A phishing campaign pushing Locky ransomware is targeting some of the 22 million victims of the massive United States Office of Personnel Management breaches of 2014 and 2015.
According to researchers at PhishMe Intelligence, the campaign involves attackers impersonating OPM representatives who are targeting government contractors and workers that have had personal information stolen from them.
Attackers are using phishing messages that warn targets that the OPM has detected “suspicious movements” in their bank accounts. The email goes onto ask recipients to “examine the attached scanned record.” At the bottom of the phishing attack messages is the email signature of Elis Lucas, account manager with the U.S. Office of Personnel Management.
The attachment is a zip archive that when launched runs a JavaScript application that downloads and runs a sample of the Locky encryption ransomware.
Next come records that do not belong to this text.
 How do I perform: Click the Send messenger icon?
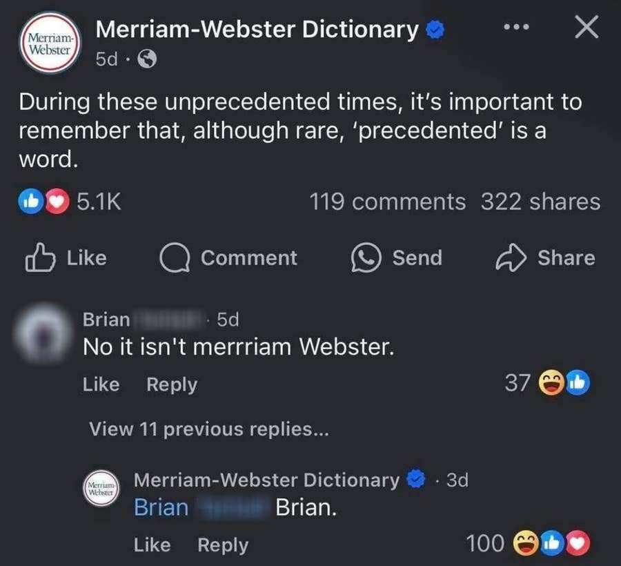point(368,257)
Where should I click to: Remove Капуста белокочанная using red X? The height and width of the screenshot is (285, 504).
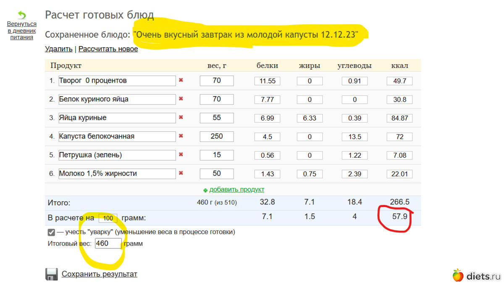pyautogui.click(x=181, y=136)
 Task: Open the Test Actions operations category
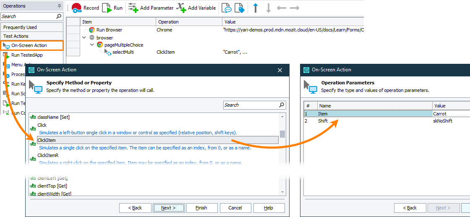point(16,36)
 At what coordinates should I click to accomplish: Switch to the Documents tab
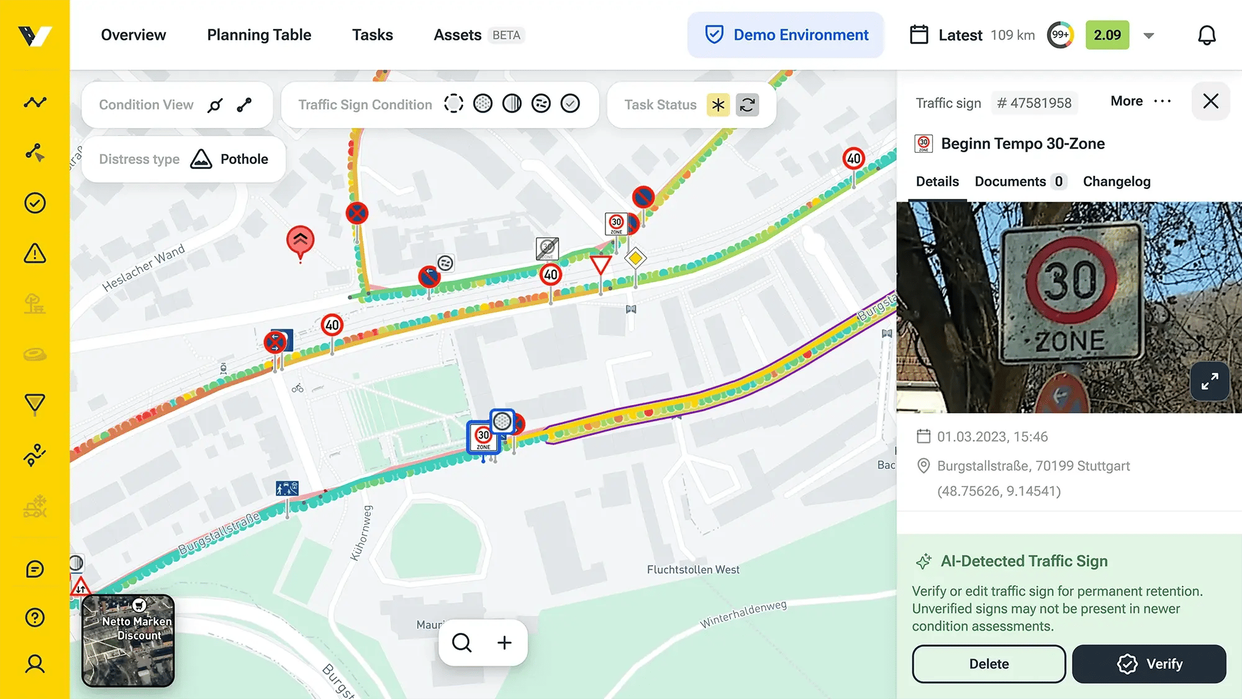1011,181
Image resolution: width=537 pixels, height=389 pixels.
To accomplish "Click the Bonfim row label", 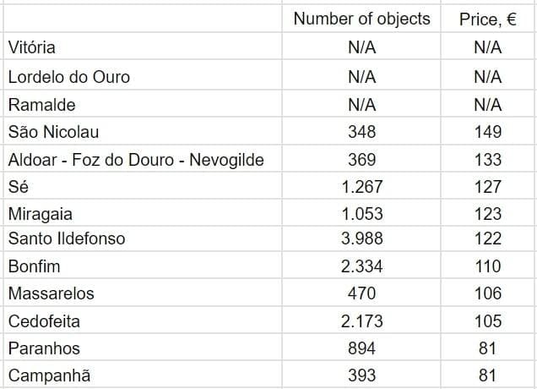I will (34, 266).
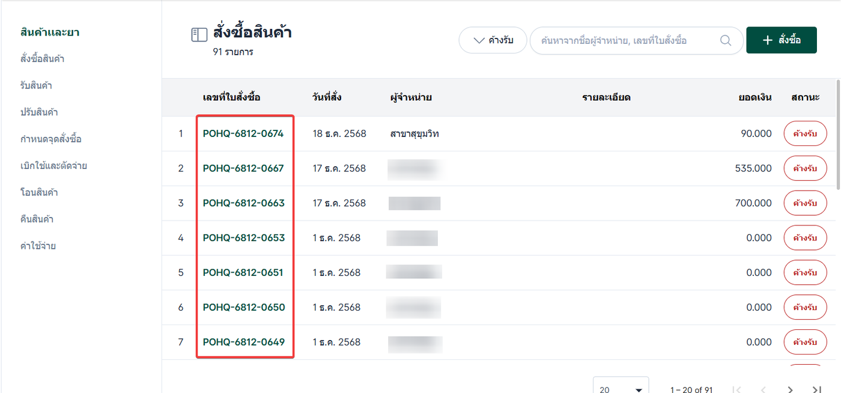The height and width of the screenshot is (393, 841).
Task: Open กำหนดจุดสั่งซื้อ in sidebar
Action: point(50,139)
The attackers, researchers wrote, are demonstrating their “unscrupulous nature and willingness to exploit the misfortune of others at any step in their delivery and infection process.”
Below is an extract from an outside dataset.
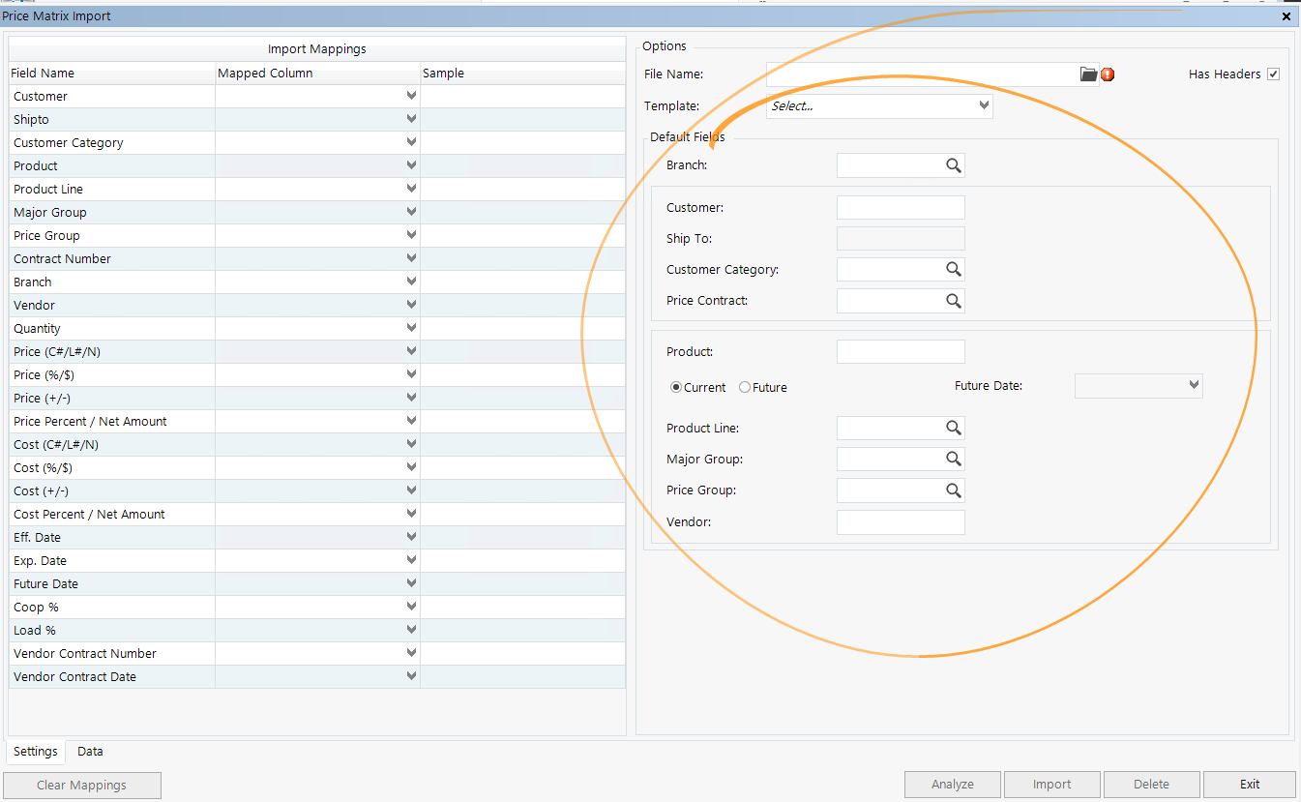Click inside the Vendor input field

click(x=900, y=521)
PhishMe found 323 unique JavaScript application attachments used in the campaign with the capability of downloading obfuscated Locky payloads from 78 command-and-control payload locations.
Of note, PhishMe said, the sample it found contained four hardcoded command-and-control hosts, as well as a single payment site where victims could pay their ransom in Bitcoin in exchange for an encryption key.
Locky has been potent since its initial detection on Feb. 16 – with attempts to infect computers in more than 100 countries. The preferred Locky attack vector has been email messages that contain an attached Word document embedded with a malicious macro. Once the macro is engaged, a script is initiated and Locky is downloaded onto a victim’s PC. The ransomware was used to target hospitals starting with Hollywood Presbyterian Medical Center in Los Angeles, which paid a $17,000 ransom, and this summer was spread by the Necurs botnet.
According to a Check Point analysis of Locky, researchers have documented at least 10 different Locky downloader variants. In those cases, each variant has tried to avoid detection by hiding the Locky payload in different file types (.doc, .docm, .xls and also .js) that claim mostly to be invoice attachments.
According PhishMe, “These emails reinforce the fact that overcoming the phishing threat and the ransomware it delivers is not some insurmountable task. Instead, user education and the bolstering of incident response practices can give organizations the edge over threat actors.”